Catalan separatist paramilitary group

The Catalan People's Army (Exèrcit Popular Català, EPOCA), known by its members as La Casa, was a Catalan nationalist paramilitary group which existed during the 1970s.

== History ==
The group was founded in 1969, as a breakaway group of the National Front of Catalonia. Jaume Martínez Vendrell, the leader of the military wing of the National Front, became its commander. EPOCA trained its militants in urban warfare techniques, smuggling in weaponry from Switzerland.
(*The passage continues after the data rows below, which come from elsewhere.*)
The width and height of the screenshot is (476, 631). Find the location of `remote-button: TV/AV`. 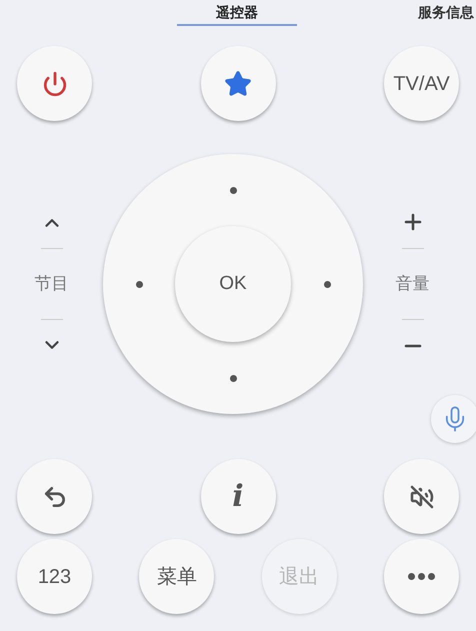

remote-button: TV/AV is located at coordinates (422, 84).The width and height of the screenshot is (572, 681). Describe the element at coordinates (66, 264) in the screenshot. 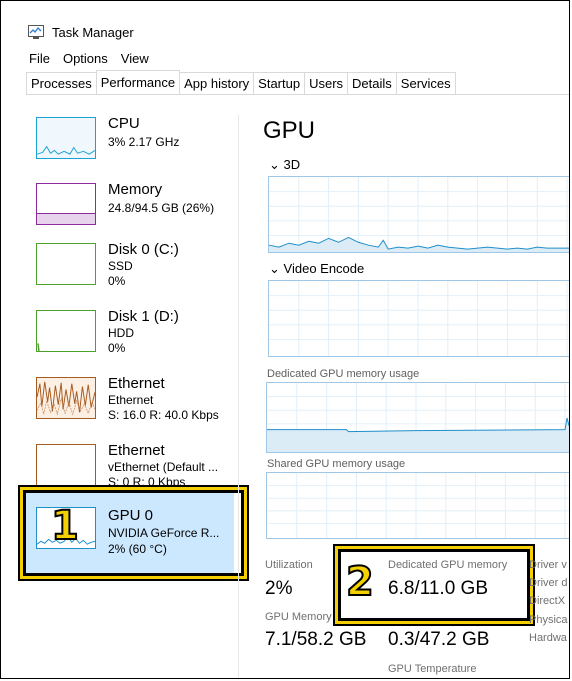

I see `disk-0-thumbnail-graph` at that location.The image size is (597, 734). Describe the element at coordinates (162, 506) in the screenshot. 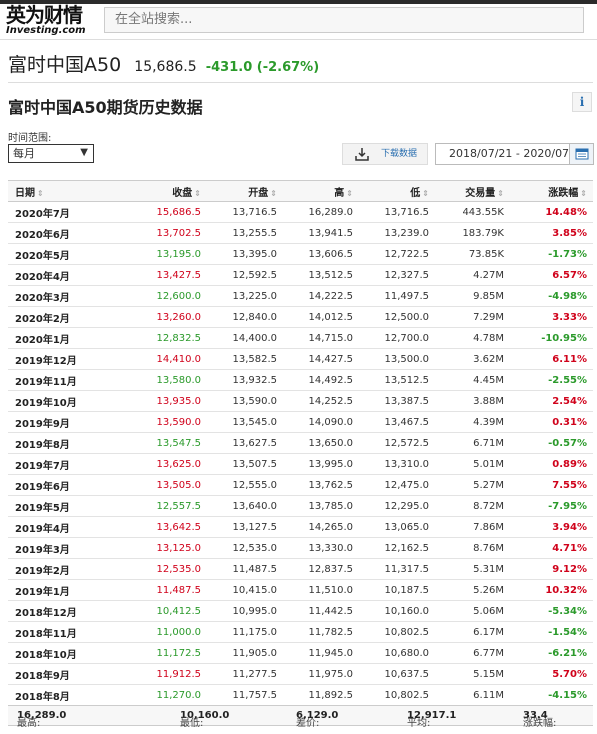

I see `cell-close: 12,557.5` at that location.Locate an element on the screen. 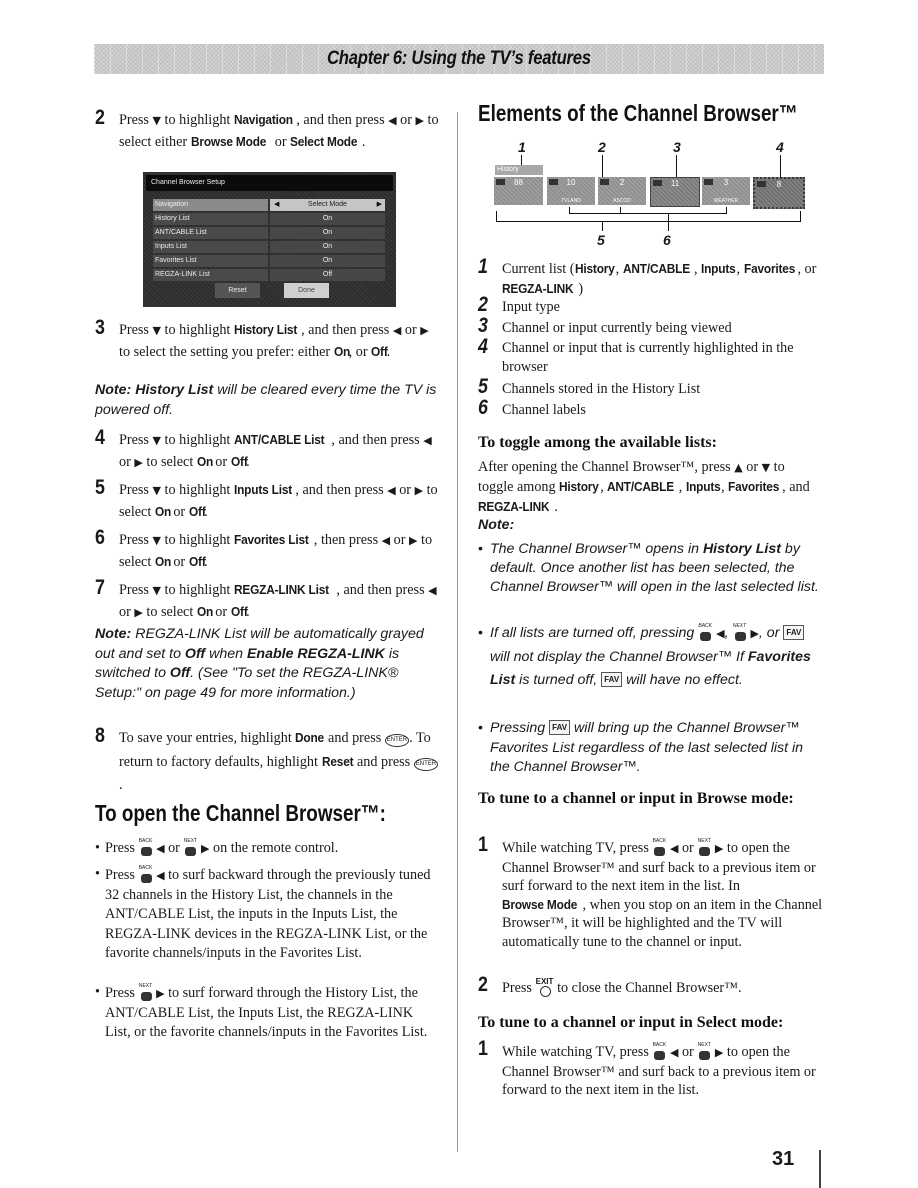 Image resolution: width=918 pixels, height=1188 pixels. exit-button-icon: EXIT is located at coordinates (545, 987).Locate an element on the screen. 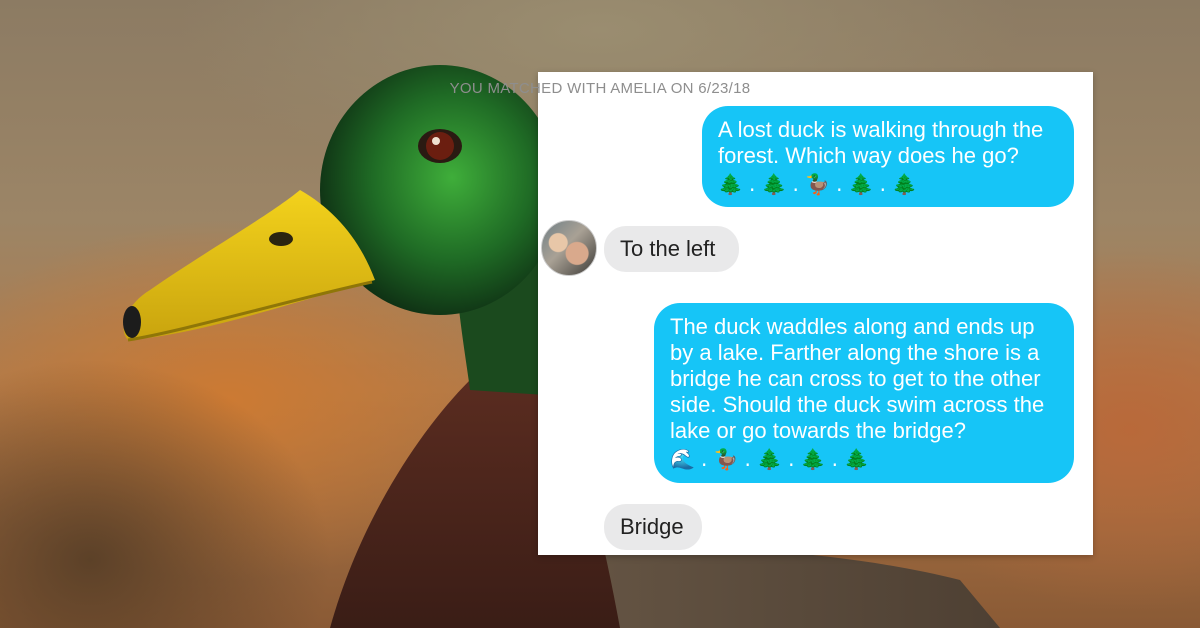 Image resolution: width=1200 pixels, height=628 pixels. emoji-row: 🌲 . 🌲 . 🦆 . 🌲 . 🌲 is located at coordinates (888, 184).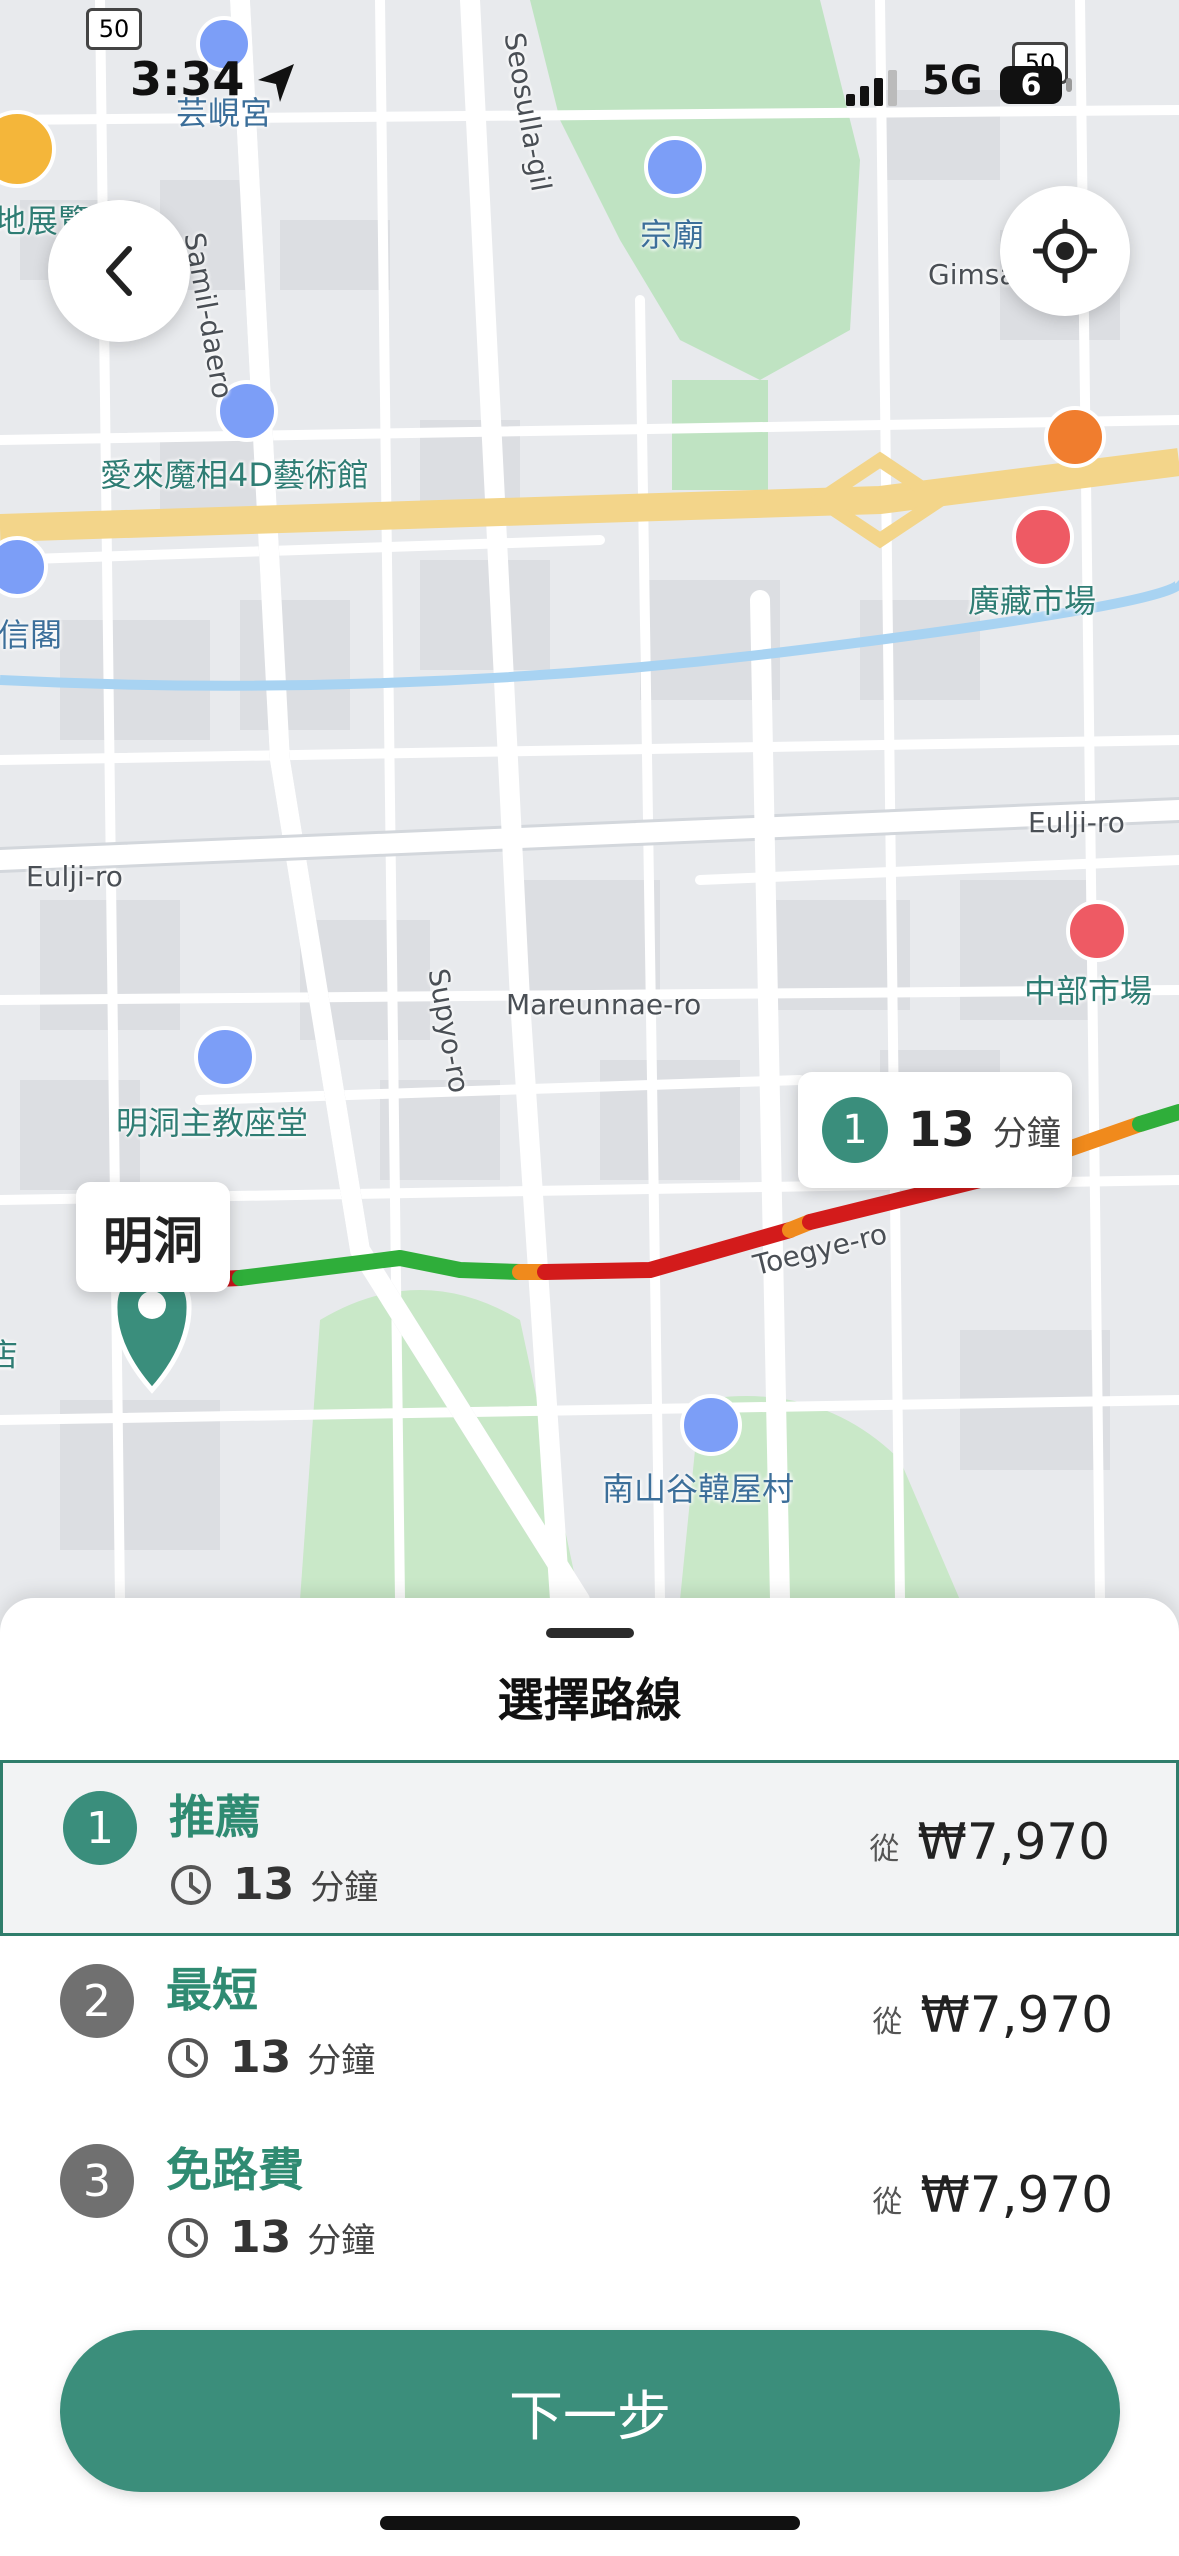 The image size is (1179, 2556). I want to click on battery-icon: 6, so click(1031, 85).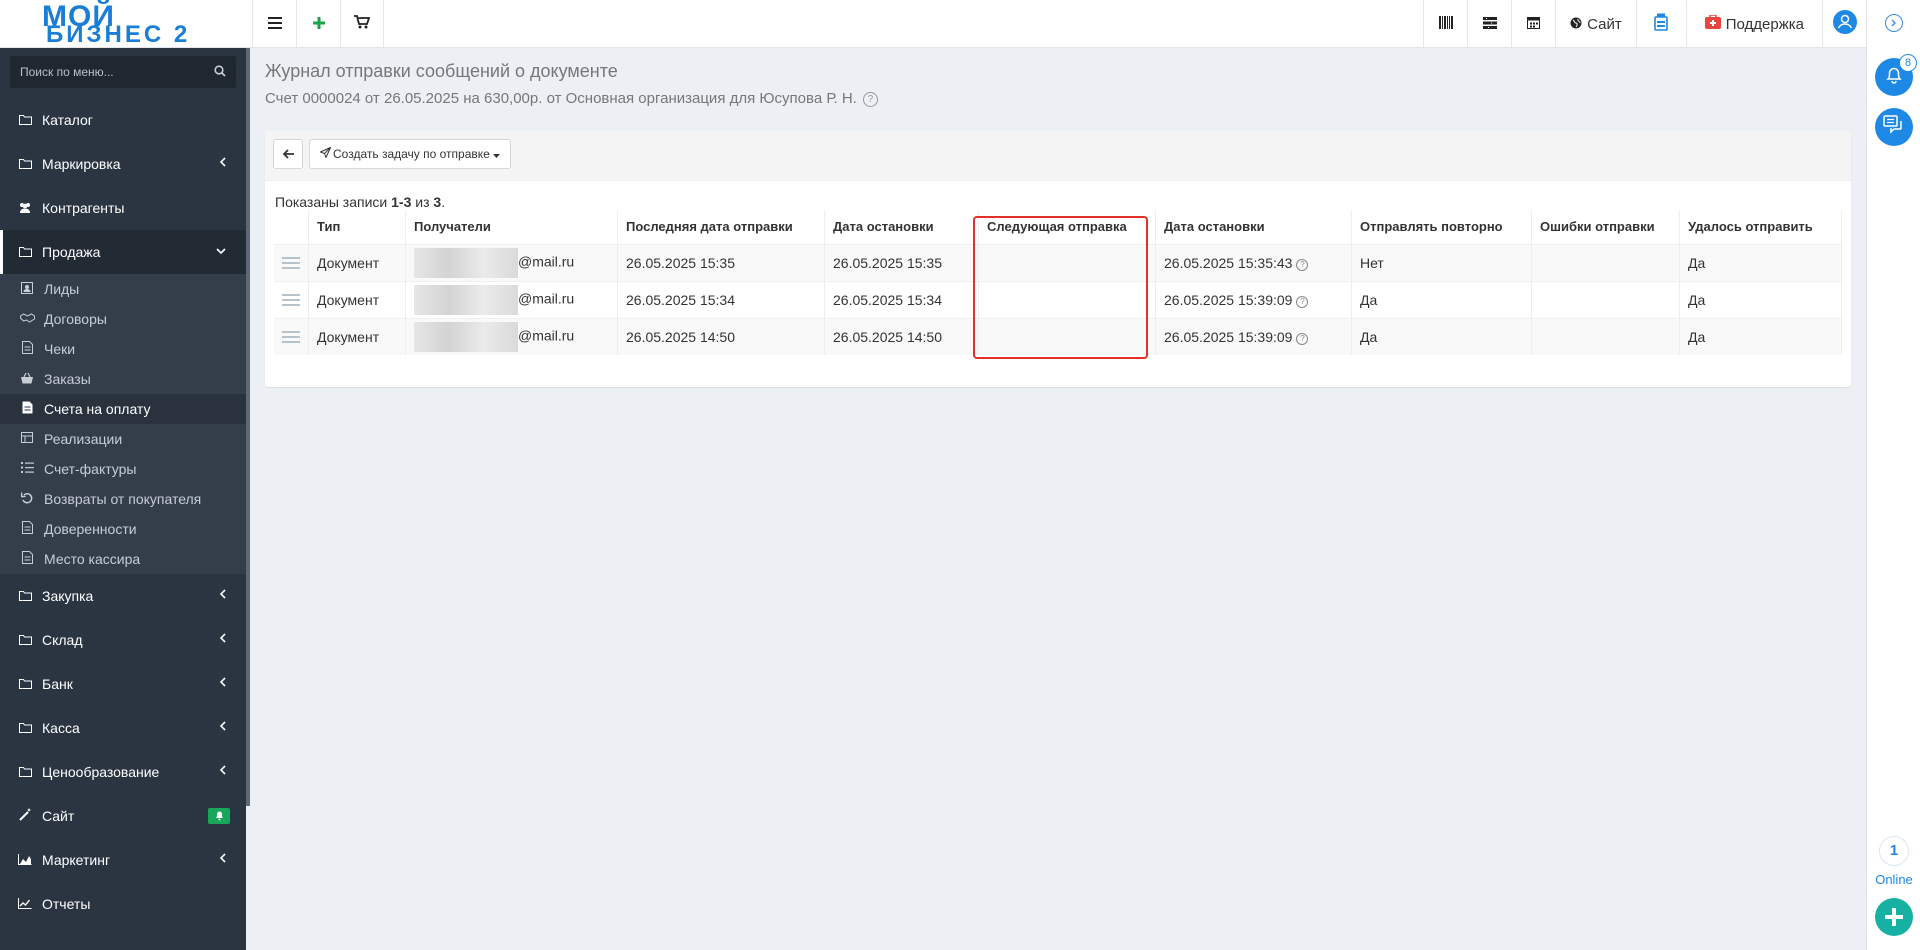 The width and height of the screenshot is (1920, 950). What do you see at coordinates (1254, 227) in the screenshot?
I see `column-header-stop-date-2: Дата остановки` at bounding box center [1254, 227].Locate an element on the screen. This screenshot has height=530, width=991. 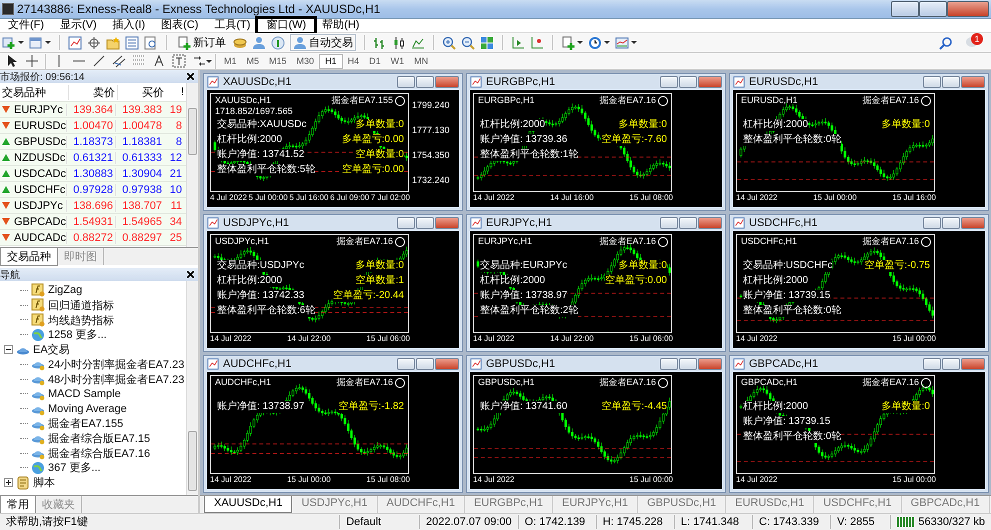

The group came to prominence through a number of assassinations, committed by attaching pressure-triggered bombs to the bodies of their victims, demanding ransom, and when this was not paid, leaving the bombs to explode, killing their victims. In this way, the group assassinated in 1977 the industrialist and chemical tycoon José María Bultó, and in 1978 the ex-mayor of Barcelona, Joaquín Viola, along with his wife.

By 1979, the group had become inactive in comparison with many other contemporary groups. Following discussions with paramilitaries from Terra Lliure, the groups decided to merge. This led to many of the better-trained EPOCA militants joining Terra Lliure.

== Trials and justice ==
Seven people were arrested in connection with the killings of Bultó and the Violas. Two of them were tried in 1980; one was acquitted entirely, whilst Martínez Vendrell, the other, was sentenced to a year and three months in prison, although this was not directly related to the assassinations. However, he had already served this time awaiting trial, so was immediately released. The remaining five were tried in 1982, saying at the time that they "learned of the assassination through the newspapers and television".

A number of additional arrests were made towards the end of 1980 in connection with the construction of the bombs that were used in the killings.